Investigations represent an opportunity to deal with significant employment issues but also present a significant risk to both you and employees if conducted incorrectly. With significant increases in complaints likely in an environment of heightened awareness post-Weinstein, this workshop gives you practical lessons on how to conduct a proper and thorough investigation with insight and sensitivity, avoiding making a costly mistake during the process

  • What constitutes “sufficient investigation” in the eyes of the Employment Court and what scope and detail do you need? 
  • A step-by-step guide to putting together an employee investigation - Special considerations in conducting an investigation over sensitive claims - Special protections for both the complainant and employees involved in the investigation
  • Developing questioning skills and conducting interviews
  • Taking things seriously? What constitutes the subject matter of a complaint – when is a threshold to act reached?
  • How to walk the minefield of conflicting information and misleading answers
  • Avoiding wasting time in the investigations process
  • Consulting with staff and adequately explaining the situation - Balancing need to know vs privacy considerations
  • Managing the rights and expectations of all parties involved
  • Looking at and learning from recent case law - where have employers gone wrong with employee investigations
  • Concluding and communicating the investigation

Rosemary Wooders

Senior Associate

Bell Gully

Rosemary is a senior associate in the employment team at Bell Gully. She advises employers and senior executives on a wide variety of contentious and advisory employment matters including personal grievances and disputes, collective bargaining matters, restraints of trade, absence management, redundancy and performance issues, and negotiated exits. She also advises on health and safety and privacy matters. Rosemary has experience representing employers and senior executives at mediation, in the Employment Relations Authority, the Employment Court, and the Coroner’s Court. Rosemary began her legal career in New Zealand in 2009 before moving to London for almost five years to practice employment law in a leading London law firm.

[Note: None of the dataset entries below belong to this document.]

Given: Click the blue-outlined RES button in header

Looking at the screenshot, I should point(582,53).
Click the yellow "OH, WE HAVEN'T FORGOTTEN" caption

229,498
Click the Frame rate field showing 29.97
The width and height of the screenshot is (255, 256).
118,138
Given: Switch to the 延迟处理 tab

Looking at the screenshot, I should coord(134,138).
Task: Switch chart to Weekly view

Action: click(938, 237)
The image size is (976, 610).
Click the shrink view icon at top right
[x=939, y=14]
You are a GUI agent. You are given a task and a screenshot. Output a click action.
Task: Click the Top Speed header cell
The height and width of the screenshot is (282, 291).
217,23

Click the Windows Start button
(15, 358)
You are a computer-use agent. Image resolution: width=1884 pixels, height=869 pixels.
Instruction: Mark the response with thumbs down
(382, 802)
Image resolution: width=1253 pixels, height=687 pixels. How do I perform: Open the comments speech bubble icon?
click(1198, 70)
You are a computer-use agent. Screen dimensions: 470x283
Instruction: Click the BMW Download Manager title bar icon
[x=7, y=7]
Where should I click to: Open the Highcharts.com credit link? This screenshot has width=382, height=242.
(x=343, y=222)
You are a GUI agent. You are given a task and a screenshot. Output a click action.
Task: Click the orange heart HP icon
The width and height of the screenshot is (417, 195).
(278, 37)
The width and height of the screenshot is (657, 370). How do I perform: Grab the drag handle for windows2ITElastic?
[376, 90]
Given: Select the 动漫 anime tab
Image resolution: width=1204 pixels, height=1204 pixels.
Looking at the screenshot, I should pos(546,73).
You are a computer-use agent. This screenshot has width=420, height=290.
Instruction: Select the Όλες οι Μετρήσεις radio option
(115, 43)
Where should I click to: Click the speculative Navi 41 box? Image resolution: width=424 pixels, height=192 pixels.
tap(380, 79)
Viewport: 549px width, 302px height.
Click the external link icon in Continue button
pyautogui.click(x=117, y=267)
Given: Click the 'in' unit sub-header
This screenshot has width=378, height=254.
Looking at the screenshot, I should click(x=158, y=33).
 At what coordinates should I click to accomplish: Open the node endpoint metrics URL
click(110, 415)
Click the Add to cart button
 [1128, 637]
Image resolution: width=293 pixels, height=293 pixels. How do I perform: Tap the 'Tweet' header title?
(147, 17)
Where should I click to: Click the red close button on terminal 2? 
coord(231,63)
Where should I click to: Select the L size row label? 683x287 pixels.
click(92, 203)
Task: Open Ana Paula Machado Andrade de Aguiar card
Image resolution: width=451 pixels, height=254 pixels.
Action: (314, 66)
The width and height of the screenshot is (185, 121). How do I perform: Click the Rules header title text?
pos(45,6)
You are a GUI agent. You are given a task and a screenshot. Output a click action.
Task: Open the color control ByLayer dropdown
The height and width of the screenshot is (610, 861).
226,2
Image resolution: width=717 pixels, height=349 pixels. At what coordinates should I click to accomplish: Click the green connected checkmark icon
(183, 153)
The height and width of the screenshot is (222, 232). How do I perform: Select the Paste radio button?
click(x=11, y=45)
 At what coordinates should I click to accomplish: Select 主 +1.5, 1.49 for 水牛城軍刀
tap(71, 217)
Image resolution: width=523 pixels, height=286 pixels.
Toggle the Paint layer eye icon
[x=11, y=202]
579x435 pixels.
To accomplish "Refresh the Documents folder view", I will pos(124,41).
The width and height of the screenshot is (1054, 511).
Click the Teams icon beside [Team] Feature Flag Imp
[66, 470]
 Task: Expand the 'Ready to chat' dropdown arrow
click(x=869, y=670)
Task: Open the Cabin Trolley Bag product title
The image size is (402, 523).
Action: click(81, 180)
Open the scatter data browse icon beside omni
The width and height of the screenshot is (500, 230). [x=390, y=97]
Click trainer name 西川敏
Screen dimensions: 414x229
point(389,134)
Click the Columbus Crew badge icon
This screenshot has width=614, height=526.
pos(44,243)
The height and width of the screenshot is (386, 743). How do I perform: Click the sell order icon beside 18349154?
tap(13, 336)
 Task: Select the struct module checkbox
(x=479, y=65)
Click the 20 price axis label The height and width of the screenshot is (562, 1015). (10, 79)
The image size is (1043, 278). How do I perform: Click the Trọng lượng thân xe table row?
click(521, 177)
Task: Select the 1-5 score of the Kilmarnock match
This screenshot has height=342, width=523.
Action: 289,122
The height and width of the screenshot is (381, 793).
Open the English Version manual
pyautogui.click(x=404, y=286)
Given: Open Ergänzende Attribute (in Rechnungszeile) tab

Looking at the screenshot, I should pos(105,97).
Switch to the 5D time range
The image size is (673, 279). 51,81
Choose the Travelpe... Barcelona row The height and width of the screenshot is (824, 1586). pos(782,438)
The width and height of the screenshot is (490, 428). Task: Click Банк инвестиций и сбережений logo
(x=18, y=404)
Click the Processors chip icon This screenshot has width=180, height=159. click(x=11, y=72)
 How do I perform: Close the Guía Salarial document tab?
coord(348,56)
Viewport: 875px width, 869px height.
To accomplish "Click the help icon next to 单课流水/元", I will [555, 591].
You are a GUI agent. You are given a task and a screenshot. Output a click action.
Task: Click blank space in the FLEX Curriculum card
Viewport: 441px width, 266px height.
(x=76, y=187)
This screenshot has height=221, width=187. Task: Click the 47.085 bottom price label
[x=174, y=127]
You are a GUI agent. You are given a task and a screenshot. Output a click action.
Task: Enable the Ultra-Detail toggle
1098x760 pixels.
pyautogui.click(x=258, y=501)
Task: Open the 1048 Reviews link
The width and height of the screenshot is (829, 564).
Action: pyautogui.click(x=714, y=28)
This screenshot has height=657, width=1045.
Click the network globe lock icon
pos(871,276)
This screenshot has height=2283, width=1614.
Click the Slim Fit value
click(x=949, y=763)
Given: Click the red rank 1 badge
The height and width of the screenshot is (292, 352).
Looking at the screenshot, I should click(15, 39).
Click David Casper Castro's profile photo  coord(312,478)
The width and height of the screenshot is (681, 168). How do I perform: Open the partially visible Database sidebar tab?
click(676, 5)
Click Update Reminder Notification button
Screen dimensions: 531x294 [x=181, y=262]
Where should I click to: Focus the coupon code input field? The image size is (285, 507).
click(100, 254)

Strategic processes for restructure and redeployment processes
4 March 2019 || 9.00am - 12.30pm

With pressures to align business strategies alongside a modernised workforce and digital future, businesses are challenged with the need to restructure.  However, redundancies should be the last resort for businesses going through brave change.  An effective approach for organisational restructure is to reduce risk and retain talent is to redeploy staff.  In this class gain in-depth knowledge on the processes to manage transitions and minimise risk.

  • Defining business objectives for the change and transition
  • Developing consultation processes
  • Highlighting the nature of new role and working collaboratively with staff
  • Managing employee grievances and conflict of interest during selection process
  • Avoiding pitfalls and dealing with risk

 

June Hardacre

Senior Associate

Minter Ellison Rudd Watts

June has broad experience in all aspects of both New Zealand and English employment law. June regularly advises on senior executive appointments and terminations; restraints of trade and protection of confidential information; performance and disciplinary processes; restructuring, redundancy and outsourcing programmes; industrial relations and collective bargaining matters; whistleblowing and protected disclosures; and employee data privacy issues. June has been involved in litigation at all levels of the New Zealand court system, both in relation to substantive disputes and urgent interlocutory matters. June has significant experience in acting for both private and listed companies in the financial services, pharmaceutical and healthcare, and food and beverage sectors. June recently returned to New Zealand, having practiced at a magic circle firm in London for several years, and at another top tier New Zealand law firm prior to that. During her time in London, June regularly advised leading private equity houses and FTSE100 companies on employment law and regulatory issues.